Originally named Lahore Stadium, it was changed in 1974 following a speech Gadaffi gave in Lahore in favour of Pakistan's right to pursue nuclear weapons.
On that logic, the stadium could just as easily be named Kim Jong-un. Not Pakistan’s greatest decision and a real stain on the image of the country.
I suspect the name will be changed again when it has the biggest political impact.
General Ayub Khan watching a game between Pakistan and Australia in 1959
The marketing guys were young and vibrant. Just like any other marketing guys you would find in any corporate office in any part of the world. I really enjoyed engaging with them. They have views over looking the stadium from the inside. Not the worst place to be.

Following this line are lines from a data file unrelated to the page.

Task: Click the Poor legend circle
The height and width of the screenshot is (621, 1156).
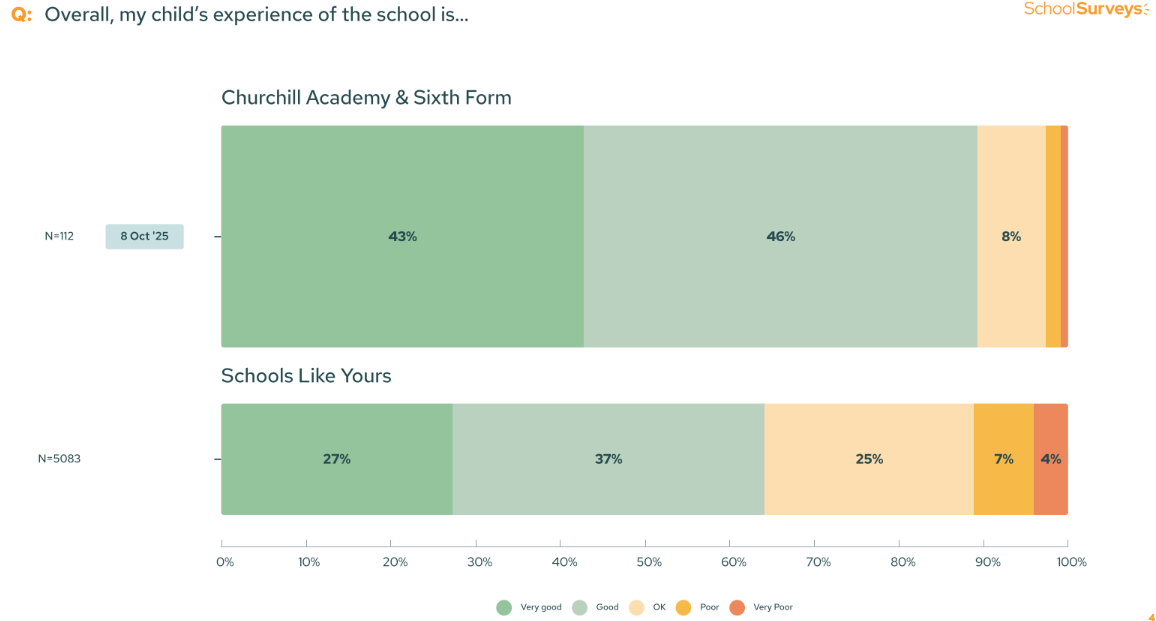Action: 684,607
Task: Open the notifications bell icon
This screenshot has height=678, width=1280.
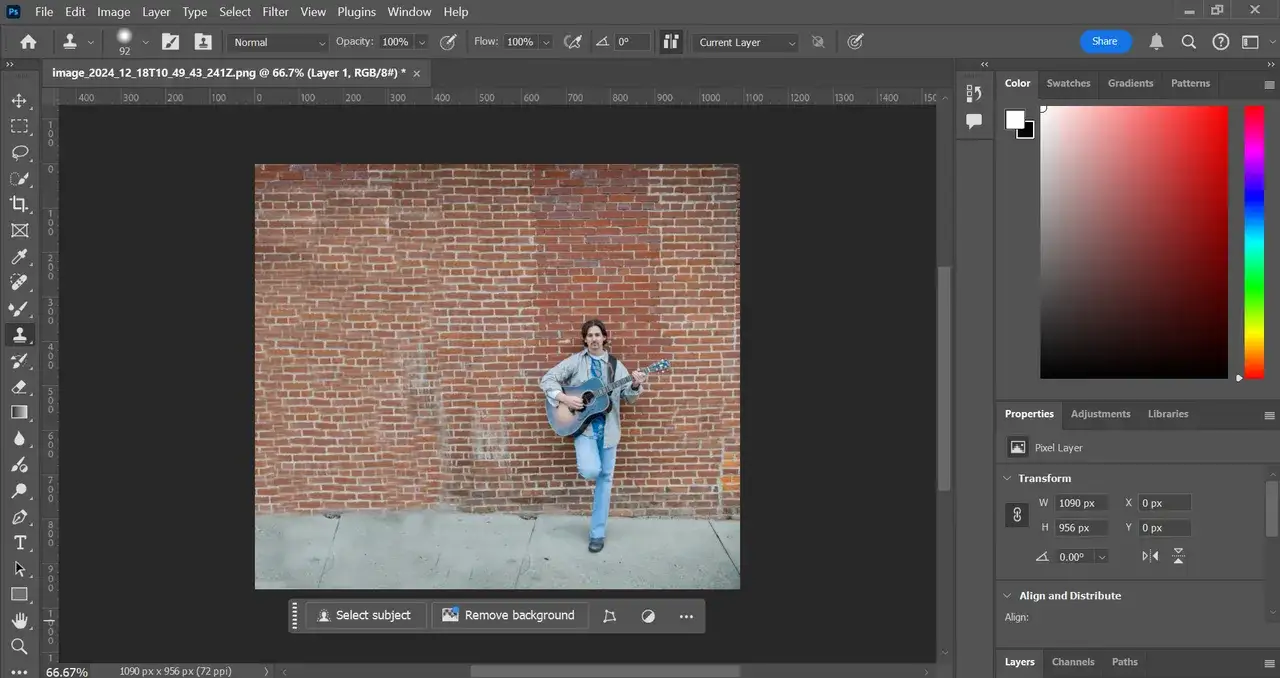Action: pyautogui.click(x=1156, y=42)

We tried to line up a meeting with Najam Sethi, who had just returned from Karachi. We were entering a glass lift that faced the carpark when his car arrived. The security ushered us out of the lift as a security precaution. I suspect more for show than anything else. God forbid an Australian journalist armed with a notebook and DSLR happened to see Najam step out of his car.
The meeting was on then off again. We will now catch him later in the week. Something about being tired or a busy schedule or whatever. kinda like me. We also plan to speak to the local groundman when we return. Groundsmen always have cool stories.
Aqib Javed gave us some time back at the National Cricket Academy next door. A man who’s looks do not give away his age. He was also a corruption fighter and that ostracised him in many ways from the Pakistani teams he used to play for. This itself speaks volumes about Pakistani cricket in the 1990's. The era when most of the country's modern day heroes played.
Image from 1992 World Cup
Aqib is now Director of Cricket at the Lahore Qalanders.
To give you a flavour of how cricket and Pakistan are intertwined, over 160,000 people registered to try out at this year’s selection camps for the team squad. Let that sink in for a minute.
As Aqib and I are talking, Saif Badar comes over and says hello. He is the Pakistani U19 representative I met in Karachi. He is also part of the Qalandars development squad that is about to go on a T20 tour of Australia. He introduces me to Usman Qadir. The son of the great Abdul Qadir.
A 24-year old guy who was days away from migrating to Australia as he thought that cricket had passed him by. By when the PSL started, he went for a try out and made the squad. The result is that he is still living in Pakistan, is part of a professional squad and has not been lost to Pakistani cricket.
If nothing else, the PSL is creating hope and opportunity for the young men of this country. One wonders how long until the women get the same opportunity. Culturally, it appears that it will be difficult. I intend to explore this further.
Outside view of National Cricket Academy in Lahore
We were meant to also sit in on an anti-corruption lecture that the PCB was giving to the Lahore Qalanders development squad. But the Army Major wouldn’t let anyone in. Not even team management, despite prior approval. These guys are taking match fixing seriously. Well, at least on the surface.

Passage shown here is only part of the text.